━━ Provided information ━━

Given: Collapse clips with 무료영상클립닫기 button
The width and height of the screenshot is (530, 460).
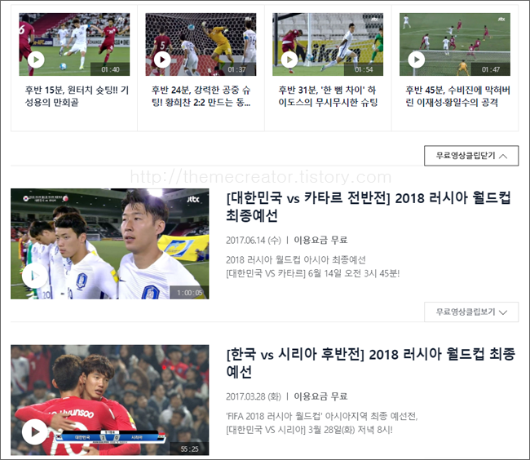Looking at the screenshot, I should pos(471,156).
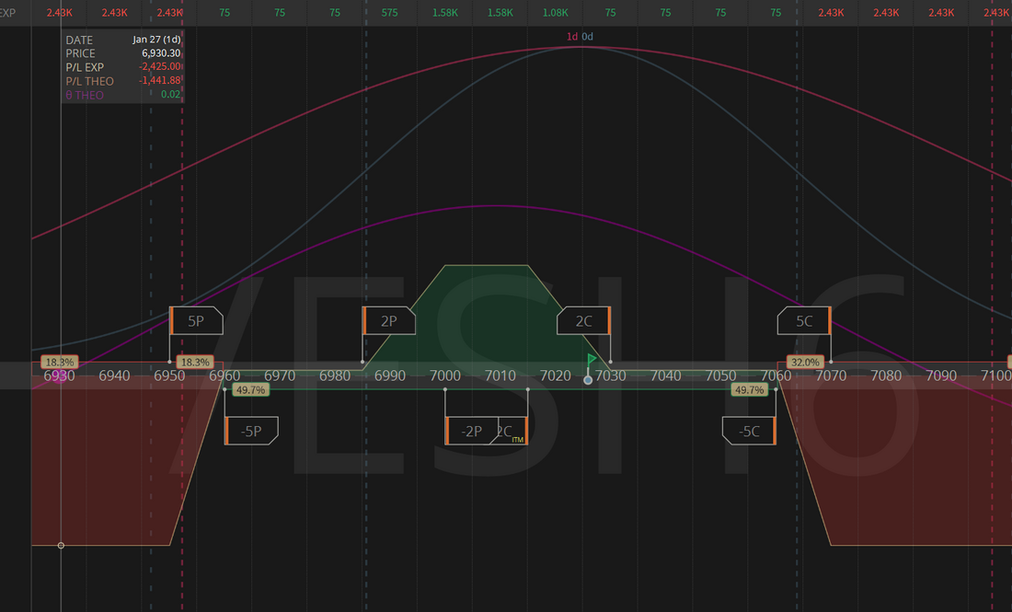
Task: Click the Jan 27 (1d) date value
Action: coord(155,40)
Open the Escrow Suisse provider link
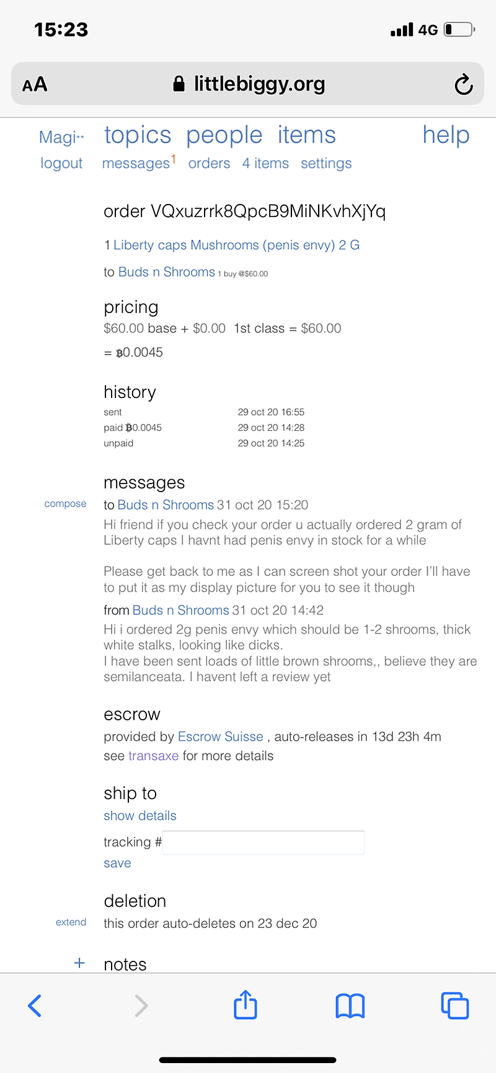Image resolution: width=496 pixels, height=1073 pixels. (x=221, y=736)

━━━
━━ Provided information ━━

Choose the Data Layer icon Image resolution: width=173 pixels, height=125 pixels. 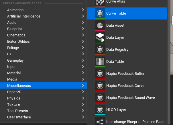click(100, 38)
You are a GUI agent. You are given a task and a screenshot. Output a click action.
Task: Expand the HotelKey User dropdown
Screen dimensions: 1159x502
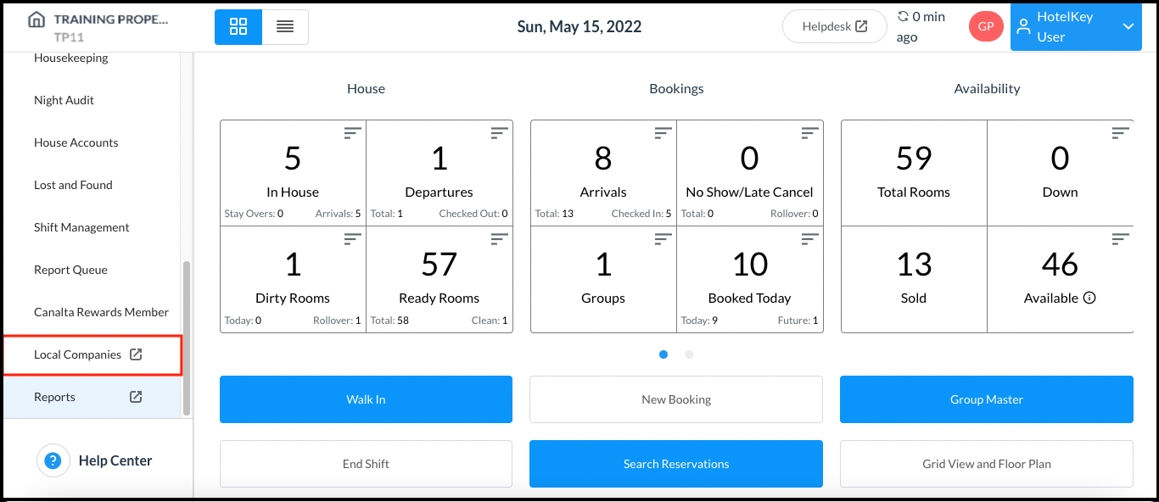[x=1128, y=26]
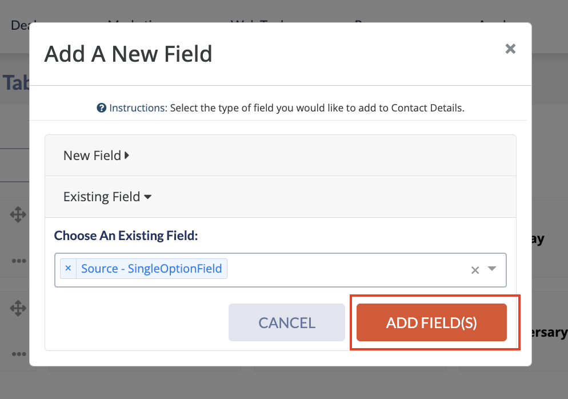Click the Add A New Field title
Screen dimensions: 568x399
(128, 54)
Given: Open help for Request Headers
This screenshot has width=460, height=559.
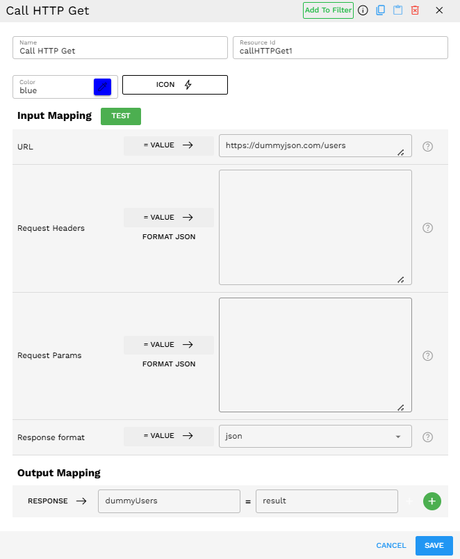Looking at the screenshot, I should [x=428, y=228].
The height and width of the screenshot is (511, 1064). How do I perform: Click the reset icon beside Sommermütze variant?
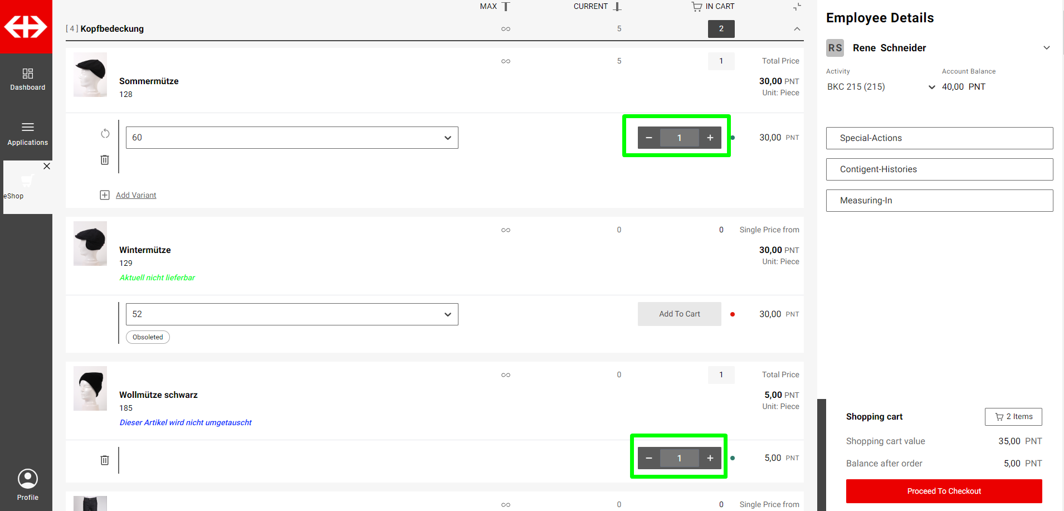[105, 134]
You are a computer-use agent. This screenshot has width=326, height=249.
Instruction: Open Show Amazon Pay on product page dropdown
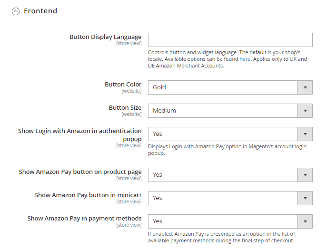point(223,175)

━━━
━━ Provided information ━━

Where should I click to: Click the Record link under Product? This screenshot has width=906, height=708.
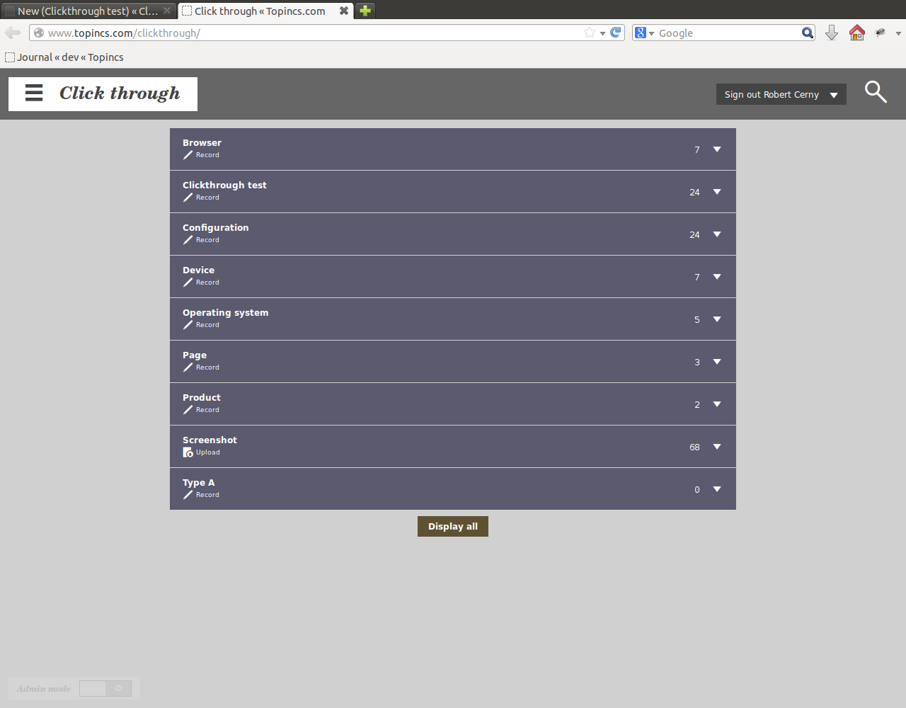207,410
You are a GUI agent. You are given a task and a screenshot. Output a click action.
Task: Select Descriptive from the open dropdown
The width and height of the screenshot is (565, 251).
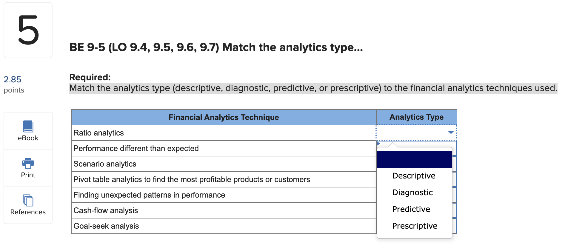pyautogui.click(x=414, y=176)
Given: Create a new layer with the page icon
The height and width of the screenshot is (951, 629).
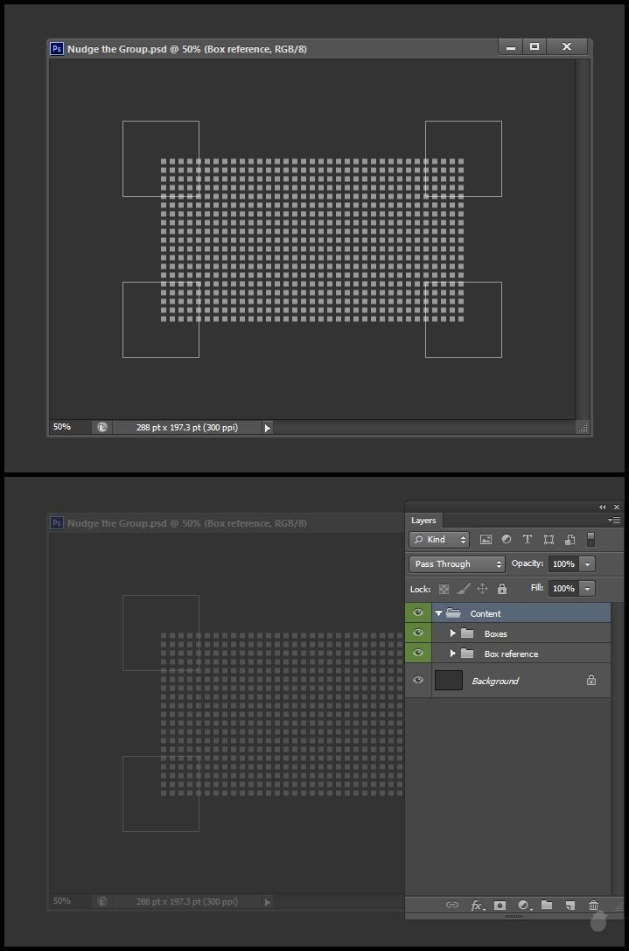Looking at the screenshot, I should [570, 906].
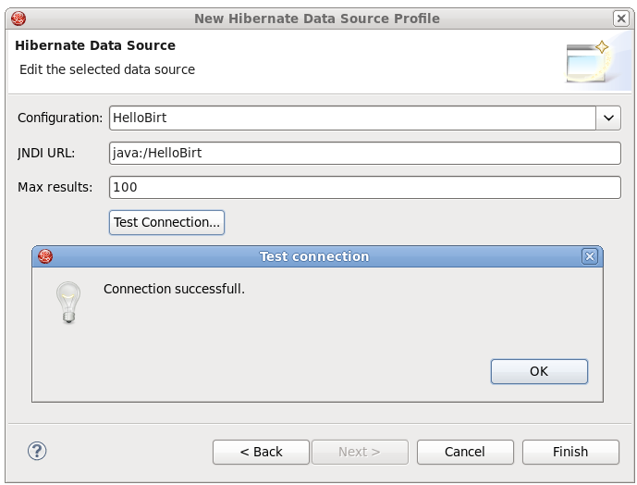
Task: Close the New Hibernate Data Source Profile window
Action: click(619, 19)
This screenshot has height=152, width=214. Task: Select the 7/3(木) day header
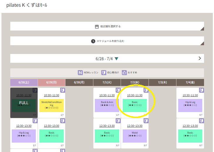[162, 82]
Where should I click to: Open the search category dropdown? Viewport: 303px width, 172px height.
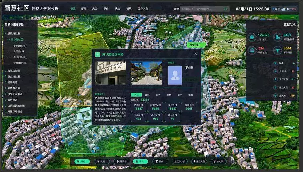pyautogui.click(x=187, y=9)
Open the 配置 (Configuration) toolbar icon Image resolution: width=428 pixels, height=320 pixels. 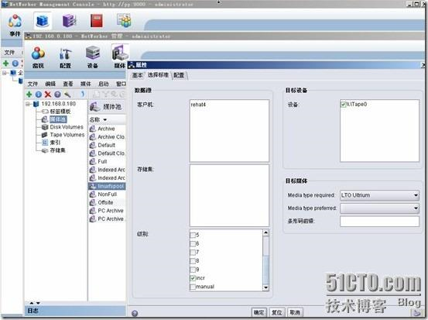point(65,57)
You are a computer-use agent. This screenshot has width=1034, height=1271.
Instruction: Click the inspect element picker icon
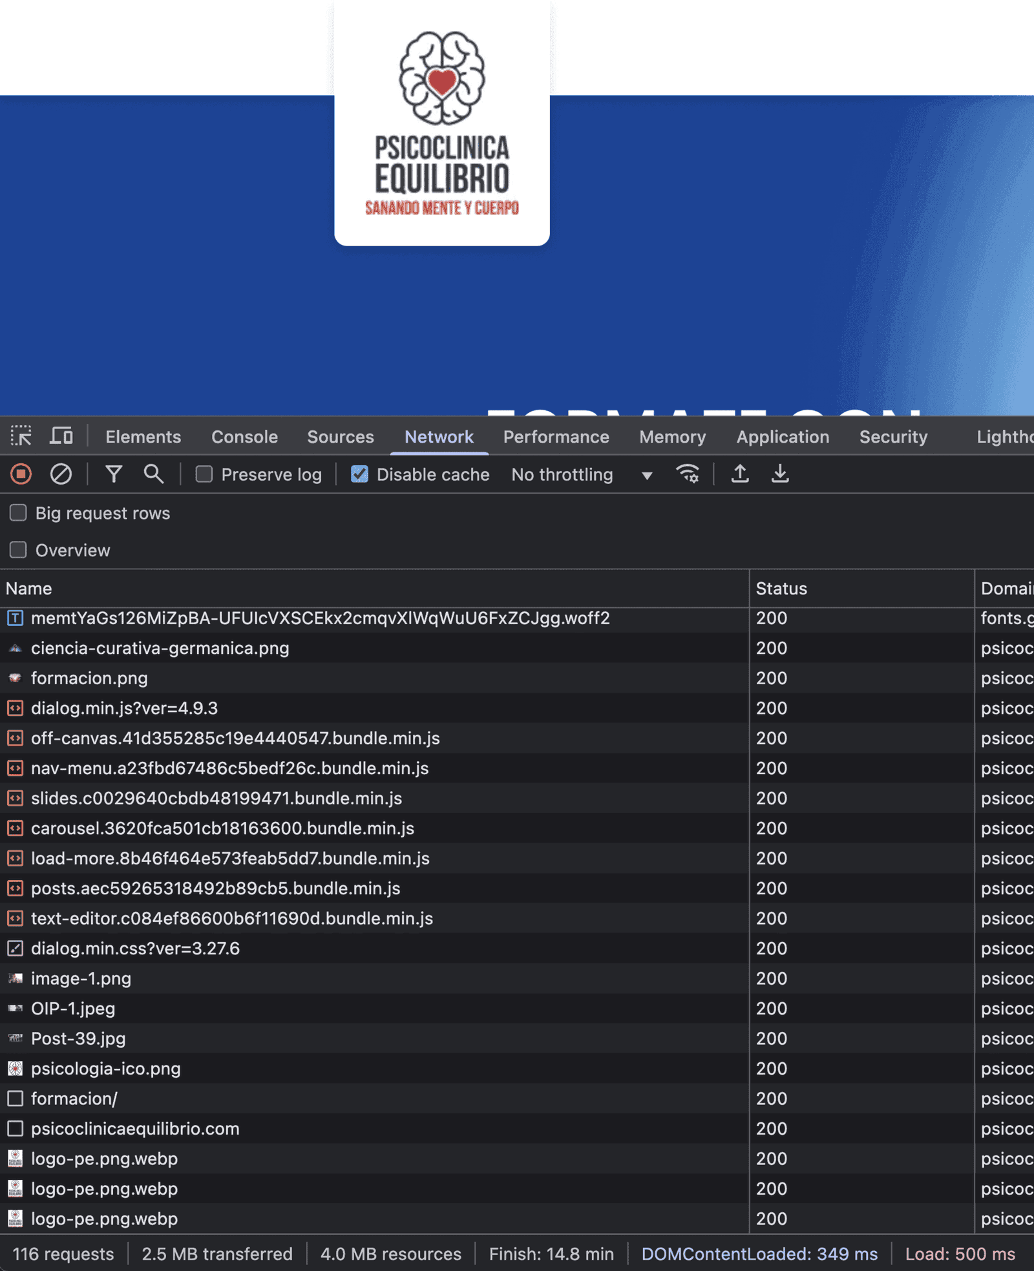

━━━

*Your objective:* A single number is expected: the count of lines in the entries that carry the string "with".

*Solution below:* 2